The district court found that they did, but the Fourth Circuit has now reversed, and its discussion of Grable jurisdiction is both informative and the first appellate treatment of this particular jurisdictional issue.  Here is the four-part test for determining whether state-law claims give rise to federal question jurisdiction:

To come within [federal question jurisdiction], the case must feature a state-law claim that (1) “necessarily raise[s]” a federal issue, and that federal issue must be “(2) actually disputed, (3) substantial, and (4) capable of resolution in federal court without disrupting the federal-state balance approved by Congress.”

Id. at *3 (quoting Gunn v. Minton, 568 U.S. 251, 258 (2013)).  You can see what this test is going for:  If it walks like a federal question and quacks like a federal question, it’s a federal question.

In application, the Fourth Circuit found that the plaintiffs’ state-law claims did not meet the test.  The anticipated assertion of an express preemption defense did not alone necessarily raise a substantial federal question because “under the well-pleaded complaint rule, . . . our inquiry is limited to the plaintiff’s statement of his own claim; we do not consider affirmative defenses.”  Id. at *5.  As for the plaintiffs’ allegations that the defendant breached duties “parallel” to federal requirements, the court ruled that “so long as even one theory” does not require the interpretation of federal law, resolution of the federal question is not “necessary.”  Id. at *7.

Given that the “parallel” claim allegations were necessary to survive express preemption—which would dispose of the entire case—we are not sure how it could be not necessary to resolve the federal issues.  Even the Fourth Circuit thought “this question was not entirely free from doubt,” so it held instead that the federal issues were not “substantial.”  Id. at *8-*10.  According to the Fourth Circuit, the plaintiff’s claims raised fact-intensive inquiries into the defendant’s compliance with certain FDA requirements, and not pure issues of law that would be important to the federal system as a whole, such as the constitutionality or construction of a federal statute.  Id. at *8.
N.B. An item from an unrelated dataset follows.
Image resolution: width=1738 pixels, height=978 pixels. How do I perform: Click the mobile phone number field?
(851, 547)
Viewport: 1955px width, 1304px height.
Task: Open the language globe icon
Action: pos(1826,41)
Finally, the Fourth Circuit ruled that federal question jurisdiction would not be consistent with the “congressionally approved balance of federal and state judicial responsibilities.”  Id. at *9-*10.  On this point, the court noted that Congress had not created a federal cause of action providing remedies for violations of FDA regulations and did not intend “to divert a multitude of fact-intensive, state-law suits against medical-device manufacturers to federal court.”  Id.

We differ with the Fourth Circuit on a few of these points.  For one thing, where the court found “doubt” we clearly see a complaint that affirmatively and necessarily raised federal issues.  We similarly would find those issues to be substantial.  Sure, we are not talking here about the constitutionality of a federal statute, but we are considering the contours of federal laws enacted to provide for the consistent and predictable regulation of life-saving and life-improving devices.  That seems substantial to us.

We also do not believe that finding federal question jurisdiction in this case would disrupt any existing state-federal balance.  To begin with, it makes no difference whether Congress provided a private right of action to enforce FDA regulations.  That was the point of Grable:  Even a state law claim can give rise to federal question jurisdiction; no federal claim is required.  Moreover, with the current and growing masses of medical device product liability cases that currently exist in federal courts—multidistrict litigation, mostly drug/device product liability cases, now makes up more than half the federal docket—what federal-state balance was the Fourth Circuit concerned with disrupting?  We surely have not heard the last of this.